À faire:
**1)** Traduisez en anglais cette phrase de l'extrait sur le jeu de rôle sur table : « La perte d’un dé (sur la table ou sur le sol) donne lieu à une recherche active de la part de tous. »
**2)** Les affirmations suivantes sont-elles conformes à l'extrait sur le jeu de rôle sur table ? Répondez par oui ou par non et citez les mots de l'extrait qui tranchent.
(a) Les feuilles de personnages circulent entre les joueurs pendant la partie.
(b) Plusieurs MJ se servent de leur téléphone pour mettre de la musique.
(c) L'usage du téléphone pendant le jeu est interdit.
**3)** Poursuivez l'extrait sur le jeu de rôle sur table après sa dernière phrase.

Extrait du texte:
Le déroulement d’une partie

L’équipement personnel

Parmi le fourbi, plusieurs objets sont disposés sur la table. Les dés, objets centraux dans l’exercice des jeux de rôle, sont toujours sortis et posés devant le joueur. Il arrive souvent qu’un joueur, pour s’occuper les mains, tire ses dés pour rien. Les dés peuvent avoir des formes, des composantes ou des graphismes particuliers. Généralement, les dés « fétiches » sont ceux issus d’éditions limitées, particulièrement beaux ou d’une couleur spéciale, ceux avec des bordures runiques etc. La perte d’un dé (sur la table ou sur le sol) donne lieu à une recherche active de la part de tous.
Devant les participants sont disposées des feuilles de papiers. Vierges ou couvertes de tableaux et d’informations, en taille A3 ou A4, les feuilles de règles et de personnages sont personnalisées, c’est-à-dire que chacun écrit dessus selon sa volonté. Ces feuilles ne se déplacent pas au cours de la partie. Si un joueur veut connaître une information liée à un personnage, il demandera directement au joueur ou utilisera son propre personnage pour y accéder de façon roleplay. Pendant la partie, des feuilles vides sont à disposition pour écrire les différents éléments du scénario tels que les noms des Personnages non Joueurs (PnJ), la trame de l’intrigue, les dates etc. Les feuilles de personnages sont sans cesse remplies, gommées et modifiées à nouveau à mesure que le personnage se développe, qu’il change d’équipement ou qu’il gagne ou perd de l’argent36. Les papiers et crayons sont les composantes clé du jeu de rôle sur table, aussi appelé jeu de rôle papier pour le différencier du jeu de rôle numérique. Ce sont les invariants de tous les types de jeux de rôle.
Les appareils électroniques sont aussi présents sur la table. Il n’est pas rare que les téléphones portables soient posés à côté de la fiche de personnage, et j’ai pu voir plusieurs MJ utiliser le leur pour mettre de la musique. En jeu, les rôlistes passent parfois du temps sur leur téléphone, à écrire des SMS ou à jouer à des jeux demandant peu d’attention. Octavius et Balthazar ont par exemple l’habitude de jouer à Summoners War : Sky Arena (2014) pendant nos parties de campagne. Il est fréquent d’entendre une sonnerie ou de sentir vibrer la table à l’arrivée d’un message et, parfois, le téléphone prend le pas sur le jeu de rôle. Selon la situation, si le joueur a un rendez-vous, s’il attend un message ou une commande, ou s’il est en grande conversation avec quelqu’un, il arrive que son attention pour le téléphone empiète sur son investissement dans le jeu. Cette attention fait cependant peu l’objet de remarques et n’est pas du tout proscrite. Si des questions sont posées, c’est pour demander « à quoi tu joues ? » ou « qu’est-ce que tu fais ? », mais n’appellent pas à l’arrêt de l’activité.

Données fournies:

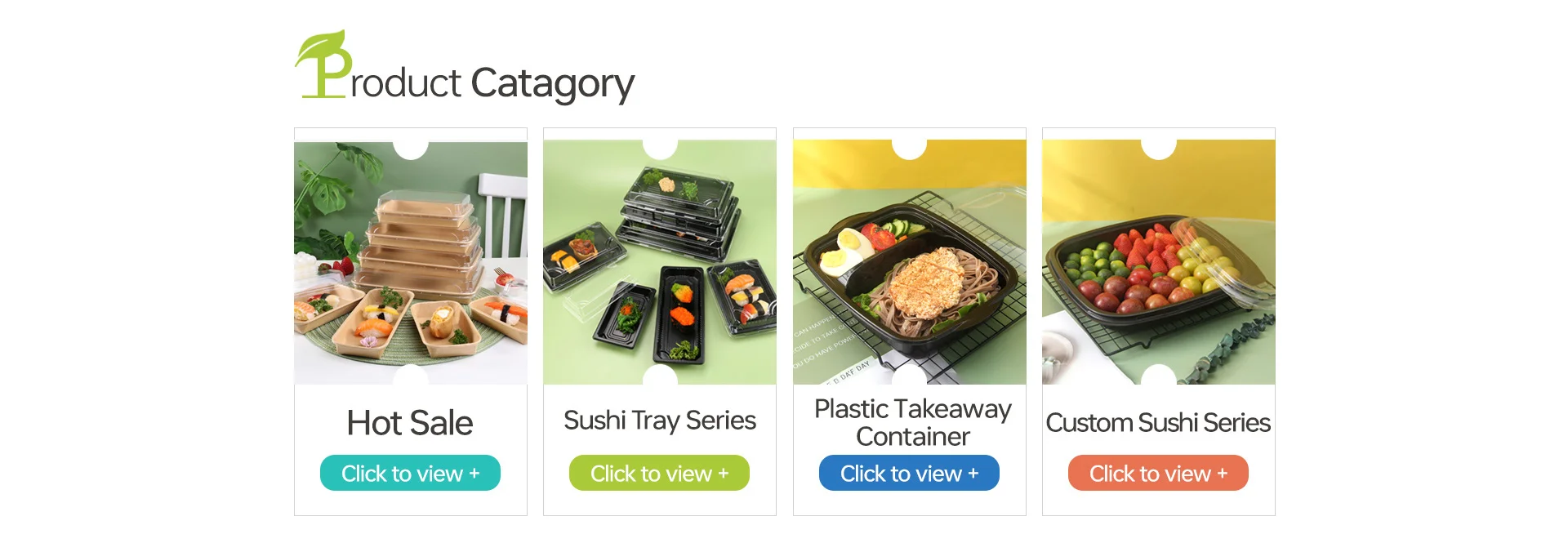Open the Plastic Takeaway Container noodle photo
The image size is (1568, 543).
(910, 262)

Réponses dans l'ordre:
**1)** The loss of a die (on the table or on the floor) leads to an active search by everyone.

**2)**
(a) Non : « Ces feuilles ne se déplacent pas au cours de la partie. »
(b) Oui : « j’ai pu voir plusieurs MJ utiliser le leur pour mettre de la musique »
(c) Non : « Cette attention fait cependant peu l’objet de remarques et n’est pas du tout proscrite. »

**3)**
Dans ce contexte d’omniprésence du papier et des appareils électroniques, la tenue de mon journal de terrain et l’utilisation de mon dictaphone pour enregistrer les parties ont été assez faciles à négocier.
Les participants ont toujours été d’accord pour que j’enregistre la partie et se sont montrés très enthousiastes quant à ma recherche et à la tenue d’un journal de terrain.

Les spectateurs

Il arrive souvent que le jeu soit interrompu un instant pour saluer quelqu’un ou parce que les participants sont observés par une personne extérieure à la partie en cours. À la MJC, les allers et retours sont fréquents autour des tables de jeu, notamment lorsqu’une partie se termine et que les participants se dispersent. L’apparition, plus rare, de personnes étrangères à l’association ou au jeu est généralement moins bien reçue. Dans le premier cas, le jeu continue après une courte discussion et le visiteur s’en va. Dans le second cas, l’ambiance autour de la table est sensiblement altérée. Les visiteurs de la MJC peuvent en effet se poster dans l’encadrement de la porte et attendre que le jeu continue, ou bien poser des questions aux joueurs, ce qui créé une certaine tension autour de la table.
De manière générale, les rôlistes sont assez catégoriques sur le fait qu’ils n’aiment pas être observés – ou pire être interrompus dans leur jeu. Pour certaines personnes cela relève du simple malaise mais pour d’autres, le jeu est un moment intime partagé entre joueurs et il est impossible de jouer si une personne extérieure est présente. Les jeux de rôle se tiennent, pour des raisons pratiques, dans des pièces où l’espace est assez conséquent pour disposer d’une grande table et d’espace autour de celle-ci. Pour certains il s’agit d’un grenier ou d’une cave, où les participants ont peu de chances d’être interrompus mais pour d’autres il faut aménager une chambre, une cuisine ou plus fréquemment un salon. Il est alors nécessaire de composer avec les allers et venues des autres habitants du lieu.
Dans ce contexte, une transformation statutaire importante a lieu. Le spectateur n’est plus indésirable mais accepté. Pour ce faire, il doit être connu d’un membre du groupe au moins et être présenté (« c’est mon coloc »). Il doit aussi avoir un statut qui légitime sa présence. Chez Barnabé, où nous faisons notre campagne, ses colocataires entrent et sortent, fument près de nous ou simplement observent le déroulement de la partie. Au fur et à mesure que nous nous rendons chez eux, nouspartageons d’autres types de moments avec eux, comme des repas, ce qui nous a considérablement rapproché et aidé à dissiper le malaise lorsqu’ils passent près de la table ou nous regardent jouer.
Le spectateur peut donc être indésirable (observateur inconnu qui perturbe le jeu) ou accepté (observateur connu au statut particulier) mais n’est en aucun cas invité. Personne ne demande s’il peut assister à la partie aux côtés des joueurs, ou ne propose à quelqu’un de le faire. Les jeux de rôle sont en cela assez peu prosélytes dans le sens où, pour jouer, il faut vouloir jouer, c’est-à-dire être au fait de certaines conventions et références et être prêt à passer beaucoup de temps avec d’autres personnes à parler d’un monde fictif.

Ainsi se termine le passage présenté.